---------- SOURCE RECORDS

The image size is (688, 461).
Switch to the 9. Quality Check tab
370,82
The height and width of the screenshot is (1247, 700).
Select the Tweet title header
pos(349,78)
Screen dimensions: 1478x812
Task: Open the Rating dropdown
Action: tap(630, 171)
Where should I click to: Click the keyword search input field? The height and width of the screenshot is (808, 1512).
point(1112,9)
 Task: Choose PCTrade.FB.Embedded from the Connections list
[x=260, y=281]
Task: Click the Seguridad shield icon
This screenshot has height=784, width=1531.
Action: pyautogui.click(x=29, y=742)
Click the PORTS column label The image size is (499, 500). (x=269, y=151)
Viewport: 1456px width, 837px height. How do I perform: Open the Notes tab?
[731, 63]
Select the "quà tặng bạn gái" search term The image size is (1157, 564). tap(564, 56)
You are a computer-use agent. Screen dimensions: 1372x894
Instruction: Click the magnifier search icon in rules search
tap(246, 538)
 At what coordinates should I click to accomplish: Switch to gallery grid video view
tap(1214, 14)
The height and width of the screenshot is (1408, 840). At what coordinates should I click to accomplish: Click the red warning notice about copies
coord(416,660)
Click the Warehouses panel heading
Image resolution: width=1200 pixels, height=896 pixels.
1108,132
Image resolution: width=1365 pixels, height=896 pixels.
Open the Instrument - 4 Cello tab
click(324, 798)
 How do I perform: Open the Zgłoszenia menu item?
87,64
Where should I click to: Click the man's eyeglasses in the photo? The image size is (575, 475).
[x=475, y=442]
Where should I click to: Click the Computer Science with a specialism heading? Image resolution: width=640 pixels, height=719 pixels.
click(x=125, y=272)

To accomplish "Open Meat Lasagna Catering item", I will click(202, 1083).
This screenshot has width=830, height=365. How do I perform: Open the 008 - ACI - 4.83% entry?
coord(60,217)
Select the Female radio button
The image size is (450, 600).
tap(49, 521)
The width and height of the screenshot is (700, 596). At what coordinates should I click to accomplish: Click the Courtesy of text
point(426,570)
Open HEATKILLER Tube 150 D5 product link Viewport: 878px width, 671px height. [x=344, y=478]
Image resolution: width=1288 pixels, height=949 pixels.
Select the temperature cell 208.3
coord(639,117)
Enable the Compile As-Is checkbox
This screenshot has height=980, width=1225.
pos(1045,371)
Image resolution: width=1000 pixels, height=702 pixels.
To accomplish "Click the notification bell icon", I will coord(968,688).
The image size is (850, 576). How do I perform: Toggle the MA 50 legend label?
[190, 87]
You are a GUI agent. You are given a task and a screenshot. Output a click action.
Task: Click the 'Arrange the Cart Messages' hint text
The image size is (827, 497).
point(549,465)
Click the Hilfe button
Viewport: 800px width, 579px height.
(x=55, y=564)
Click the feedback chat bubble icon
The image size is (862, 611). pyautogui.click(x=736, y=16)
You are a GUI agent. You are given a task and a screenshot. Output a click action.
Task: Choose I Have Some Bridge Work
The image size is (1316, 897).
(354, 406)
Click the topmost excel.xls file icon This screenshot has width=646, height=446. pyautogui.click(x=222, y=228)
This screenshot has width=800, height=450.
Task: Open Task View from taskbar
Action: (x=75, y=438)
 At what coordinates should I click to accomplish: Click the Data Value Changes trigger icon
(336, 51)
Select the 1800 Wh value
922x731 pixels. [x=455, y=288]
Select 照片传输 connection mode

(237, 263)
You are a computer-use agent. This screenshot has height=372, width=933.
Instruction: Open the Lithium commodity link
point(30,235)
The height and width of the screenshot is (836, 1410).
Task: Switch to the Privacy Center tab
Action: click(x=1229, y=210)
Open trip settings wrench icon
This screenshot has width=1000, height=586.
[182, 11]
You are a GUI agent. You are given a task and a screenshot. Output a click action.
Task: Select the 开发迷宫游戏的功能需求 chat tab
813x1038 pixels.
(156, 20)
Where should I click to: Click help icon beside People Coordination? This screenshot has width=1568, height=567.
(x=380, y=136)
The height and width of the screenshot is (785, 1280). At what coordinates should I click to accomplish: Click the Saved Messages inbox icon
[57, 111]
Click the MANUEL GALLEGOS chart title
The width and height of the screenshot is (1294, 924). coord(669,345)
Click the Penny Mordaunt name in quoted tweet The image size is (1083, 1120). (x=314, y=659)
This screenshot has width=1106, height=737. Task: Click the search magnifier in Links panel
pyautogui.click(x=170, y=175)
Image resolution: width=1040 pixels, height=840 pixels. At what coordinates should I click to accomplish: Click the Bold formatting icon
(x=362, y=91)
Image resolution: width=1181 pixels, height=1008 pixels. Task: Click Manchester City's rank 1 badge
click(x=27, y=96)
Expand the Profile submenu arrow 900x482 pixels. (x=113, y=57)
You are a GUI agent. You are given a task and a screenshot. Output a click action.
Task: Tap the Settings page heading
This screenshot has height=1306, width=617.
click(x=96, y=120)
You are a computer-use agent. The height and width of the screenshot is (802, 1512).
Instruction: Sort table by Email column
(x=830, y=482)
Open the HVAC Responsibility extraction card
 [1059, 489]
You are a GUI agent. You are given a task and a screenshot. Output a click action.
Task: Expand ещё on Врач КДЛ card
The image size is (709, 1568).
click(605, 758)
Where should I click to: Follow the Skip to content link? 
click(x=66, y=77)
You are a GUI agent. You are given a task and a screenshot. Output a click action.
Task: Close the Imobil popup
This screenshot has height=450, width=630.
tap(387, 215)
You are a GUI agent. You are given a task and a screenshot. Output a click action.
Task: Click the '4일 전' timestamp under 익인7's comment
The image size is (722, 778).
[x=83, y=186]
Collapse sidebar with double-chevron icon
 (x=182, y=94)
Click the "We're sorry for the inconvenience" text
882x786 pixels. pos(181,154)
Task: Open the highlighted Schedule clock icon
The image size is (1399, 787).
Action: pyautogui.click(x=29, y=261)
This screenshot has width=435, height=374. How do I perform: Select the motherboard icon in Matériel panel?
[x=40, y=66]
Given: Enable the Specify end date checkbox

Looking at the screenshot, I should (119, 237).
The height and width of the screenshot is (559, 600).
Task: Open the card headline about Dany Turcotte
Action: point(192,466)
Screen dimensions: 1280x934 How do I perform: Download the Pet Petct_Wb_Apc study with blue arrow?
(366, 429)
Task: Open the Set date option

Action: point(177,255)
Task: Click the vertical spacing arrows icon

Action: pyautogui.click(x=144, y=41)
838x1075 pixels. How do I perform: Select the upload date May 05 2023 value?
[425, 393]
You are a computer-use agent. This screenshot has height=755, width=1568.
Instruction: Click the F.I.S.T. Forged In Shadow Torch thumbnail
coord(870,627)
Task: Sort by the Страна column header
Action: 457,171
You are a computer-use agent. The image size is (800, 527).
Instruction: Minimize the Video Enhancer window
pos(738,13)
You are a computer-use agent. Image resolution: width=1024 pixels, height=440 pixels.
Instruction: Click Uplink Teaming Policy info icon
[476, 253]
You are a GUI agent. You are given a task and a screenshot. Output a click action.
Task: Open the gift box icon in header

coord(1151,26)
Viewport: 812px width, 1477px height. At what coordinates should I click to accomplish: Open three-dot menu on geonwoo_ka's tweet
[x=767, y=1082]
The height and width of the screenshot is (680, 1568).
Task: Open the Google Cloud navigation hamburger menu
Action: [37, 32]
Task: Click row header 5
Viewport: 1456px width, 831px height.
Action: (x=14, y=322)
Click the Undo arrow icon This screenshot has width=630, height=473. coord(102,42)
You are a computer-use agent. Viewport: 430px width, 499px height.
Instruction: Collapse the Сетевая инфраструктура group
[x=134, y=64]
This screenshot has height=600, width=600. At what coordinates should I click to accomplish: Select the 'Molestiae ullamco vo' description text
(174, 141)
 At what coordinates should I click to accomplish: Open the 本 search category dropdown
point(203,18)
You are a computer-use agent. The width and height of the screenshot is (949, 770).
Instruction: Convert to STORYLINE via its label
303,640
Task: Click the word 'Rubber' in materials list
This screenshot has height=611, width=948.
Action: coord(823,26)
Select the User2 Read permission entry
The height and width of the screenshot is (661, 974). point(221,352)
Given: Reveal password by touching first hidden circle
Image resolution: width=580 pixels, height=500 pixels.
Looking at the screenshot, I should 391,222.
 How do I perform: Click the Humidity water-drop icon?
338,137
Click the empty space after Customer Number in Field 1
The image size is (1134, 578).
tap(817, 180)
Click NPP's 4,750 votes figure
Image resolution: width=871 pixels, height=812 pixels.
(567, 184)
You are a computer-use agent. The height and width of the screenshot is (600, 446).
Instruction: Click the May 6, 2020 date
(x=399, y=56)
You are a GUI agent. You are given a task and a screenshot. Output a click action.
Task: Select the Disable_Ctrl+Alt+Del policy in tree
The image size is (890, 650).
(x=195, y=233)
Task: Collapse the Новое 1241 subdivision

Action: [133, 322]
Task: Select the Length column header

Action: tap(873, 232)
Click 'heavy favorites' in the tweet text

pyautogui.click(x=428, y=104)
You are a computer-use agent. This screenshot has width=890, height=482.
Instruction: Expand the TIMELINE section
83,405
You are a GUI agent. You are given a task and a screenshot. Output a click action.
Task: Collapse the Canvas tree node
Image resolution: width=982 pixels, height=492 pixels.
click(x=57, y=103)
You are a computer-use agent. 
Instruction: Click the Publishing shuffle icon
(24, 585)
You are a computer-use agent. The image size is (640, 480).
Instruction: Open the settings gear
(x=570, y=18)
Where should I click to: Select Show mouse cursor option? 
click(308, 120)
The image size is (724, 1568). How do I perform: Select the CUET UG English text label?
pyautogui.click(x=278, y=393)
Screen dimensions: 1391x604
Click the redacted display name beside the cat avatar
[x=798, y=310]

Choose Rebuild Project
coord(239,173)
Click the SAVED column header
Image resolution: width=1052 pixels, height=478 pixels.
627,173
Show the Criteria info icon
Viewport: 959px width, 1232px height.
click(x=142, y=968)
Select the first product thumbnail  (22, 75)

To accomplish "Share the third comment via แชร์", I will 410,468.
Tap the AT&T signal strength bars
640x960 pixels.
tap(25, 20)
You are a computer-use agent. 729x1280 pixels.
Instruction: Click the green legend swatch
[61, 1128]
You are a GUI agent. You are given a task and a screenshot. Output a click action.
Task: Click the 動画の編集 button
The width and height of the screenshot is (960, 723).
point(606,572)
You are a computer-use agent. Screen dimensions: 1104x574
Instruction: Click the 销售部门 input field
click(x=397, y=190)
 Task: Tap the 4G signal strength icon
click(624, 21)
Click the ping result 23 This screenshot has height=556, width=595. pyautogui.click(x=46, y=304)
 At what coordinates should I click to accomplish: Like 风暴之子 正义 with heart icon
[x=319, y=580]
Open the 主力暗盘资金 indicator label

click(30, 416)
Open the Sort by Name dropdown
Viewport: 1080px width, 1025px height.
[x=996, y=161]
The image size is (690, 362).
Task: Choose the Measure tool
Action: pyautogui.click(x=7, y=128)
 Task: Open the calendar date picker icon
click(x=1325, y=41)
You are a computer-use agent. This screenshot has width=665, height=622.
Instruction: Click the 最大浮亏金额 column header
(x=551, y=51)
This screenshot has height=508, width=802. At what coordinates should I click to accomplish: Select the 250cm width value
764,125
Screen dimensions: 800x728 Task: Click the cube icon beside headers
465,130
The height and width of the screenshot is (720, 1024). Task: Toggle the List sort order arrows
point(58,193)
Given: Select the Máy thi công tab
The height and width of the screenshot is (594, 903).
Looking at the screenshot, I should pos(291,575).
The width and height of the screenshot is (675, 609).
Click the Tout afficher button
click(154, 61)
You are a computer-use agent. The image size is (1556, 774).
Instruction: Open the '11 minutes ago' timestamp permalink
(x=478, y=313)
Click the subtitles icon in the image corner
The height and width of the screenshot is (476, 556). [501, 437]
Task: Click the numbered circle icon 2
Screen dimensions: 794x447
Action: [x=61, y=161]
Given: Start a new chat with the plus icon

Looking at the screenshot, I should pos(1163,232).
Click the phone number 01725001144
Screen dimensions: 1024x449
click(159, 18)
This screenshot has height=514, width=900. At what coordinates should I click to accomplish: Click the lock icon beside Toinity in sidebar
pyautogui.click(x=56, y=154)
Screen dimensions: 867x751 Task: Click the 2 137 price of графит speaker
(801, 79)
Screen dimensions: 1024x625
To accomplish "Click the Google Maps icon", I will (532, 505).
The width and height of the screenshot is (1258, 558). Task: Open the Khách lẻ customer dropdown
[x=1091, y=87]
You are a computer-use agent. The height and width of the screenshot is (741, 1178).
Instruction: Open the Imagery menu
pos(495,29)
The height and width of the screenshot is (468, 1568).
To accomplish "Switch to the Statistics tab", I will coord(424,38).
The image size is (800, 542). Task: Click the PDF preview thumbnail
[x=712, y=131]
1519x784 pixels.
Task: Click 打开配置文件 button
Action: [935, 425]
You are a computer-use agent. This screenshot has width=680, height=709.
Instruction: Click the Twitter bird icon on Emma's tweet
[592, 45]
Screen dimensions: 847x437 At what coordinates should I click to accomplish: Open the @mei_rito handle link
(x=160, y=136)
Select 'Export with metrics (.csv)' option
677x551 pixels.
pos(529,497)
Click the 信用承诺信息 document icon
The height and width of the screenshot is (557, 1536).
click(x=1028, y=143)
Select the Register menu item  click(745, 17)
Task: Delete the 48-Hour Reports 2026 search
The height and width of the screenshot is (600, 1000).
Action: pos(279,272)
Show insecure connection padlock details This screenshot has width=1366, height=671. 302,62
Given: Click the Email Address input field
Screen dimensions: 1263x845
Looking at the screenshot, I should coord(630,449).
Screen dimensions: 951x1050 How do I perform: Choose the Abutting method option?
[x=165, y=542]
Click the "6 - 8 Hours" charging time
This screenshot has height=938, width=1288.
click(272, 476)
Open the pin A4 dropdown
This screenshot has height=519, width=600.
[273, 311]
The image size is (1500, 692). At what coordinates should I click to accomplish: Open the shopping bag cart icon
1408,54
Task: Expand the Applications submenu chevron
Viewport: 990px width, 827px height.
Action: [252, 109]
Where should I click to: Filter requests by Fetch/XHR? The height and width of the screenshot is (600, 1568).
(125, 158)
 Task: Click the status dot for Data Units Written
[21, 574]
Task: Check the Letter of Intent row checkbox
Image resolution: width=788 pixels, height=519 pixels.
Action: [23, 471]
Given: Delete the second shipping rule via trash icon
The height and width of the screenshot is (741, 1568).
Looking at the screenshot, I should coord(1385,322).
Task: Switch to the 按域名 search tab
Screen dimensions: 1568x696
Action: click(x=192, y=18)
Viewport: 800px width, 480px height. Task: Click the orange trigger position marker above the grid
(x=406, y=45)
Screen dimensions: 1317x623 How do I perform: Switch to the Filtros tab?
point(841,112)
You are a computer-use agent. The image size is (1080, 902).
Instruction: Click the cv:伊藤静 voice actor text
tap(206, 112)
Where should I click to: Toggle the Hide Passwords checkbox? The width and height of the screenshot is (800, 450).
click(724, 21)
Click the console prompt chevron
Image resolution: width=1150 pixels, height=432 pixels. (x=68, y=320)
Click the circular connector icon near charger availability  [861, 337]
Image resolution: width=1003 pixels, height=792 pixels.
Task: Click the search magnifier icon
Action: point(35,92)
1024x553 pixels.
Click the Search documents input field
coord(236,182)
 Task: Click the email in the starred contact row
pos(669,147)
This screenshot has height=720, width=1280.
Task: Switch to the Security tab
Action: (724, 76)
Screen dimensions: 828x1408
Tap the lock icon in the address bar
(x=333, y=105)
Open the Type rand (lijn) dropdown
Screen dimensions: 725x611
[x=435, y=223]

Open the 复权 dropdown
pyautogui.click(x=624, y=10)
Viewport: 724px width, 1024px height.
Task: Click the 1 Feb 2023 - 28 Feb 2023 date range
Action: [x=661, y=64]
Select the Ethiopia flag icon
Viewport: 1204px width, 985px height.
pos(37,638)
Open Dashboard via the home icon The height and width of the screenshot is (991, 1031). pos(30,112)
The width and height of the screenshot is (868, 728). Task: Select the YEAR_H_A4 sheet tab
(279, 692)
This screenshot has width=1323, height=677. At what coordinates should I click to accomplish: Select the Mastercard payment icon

--------------------

**THE TASK**
Repeat word for word the lines above that run from the line containing "You are a computer-use agent. 729x1280" through the line containing "Click the ping", both ends included, and nothing else.

**ANSWER FOR THE TASK**
You are a computer-use agent. 729x1280 pixels.
Instruction: Click the green legend swatch
[61, 1128]
You are a GUI agent. You are given a task and a screenshot. Output a click action.
Task: Click the 動画の編集 button
The width and height of the screenshot is (960, 723).
point(606,572)
You are a computer-use agent. Screen dimensions: 1104x574
Instruction: Click the 销售部门 input field
click(x=397, y=190)
 Task: Tap the 4G signal strength icon
click(624, 21)
Click the ping result 23 This screenshot has height=556, width=595. pyautogui.click(x=46, y=304)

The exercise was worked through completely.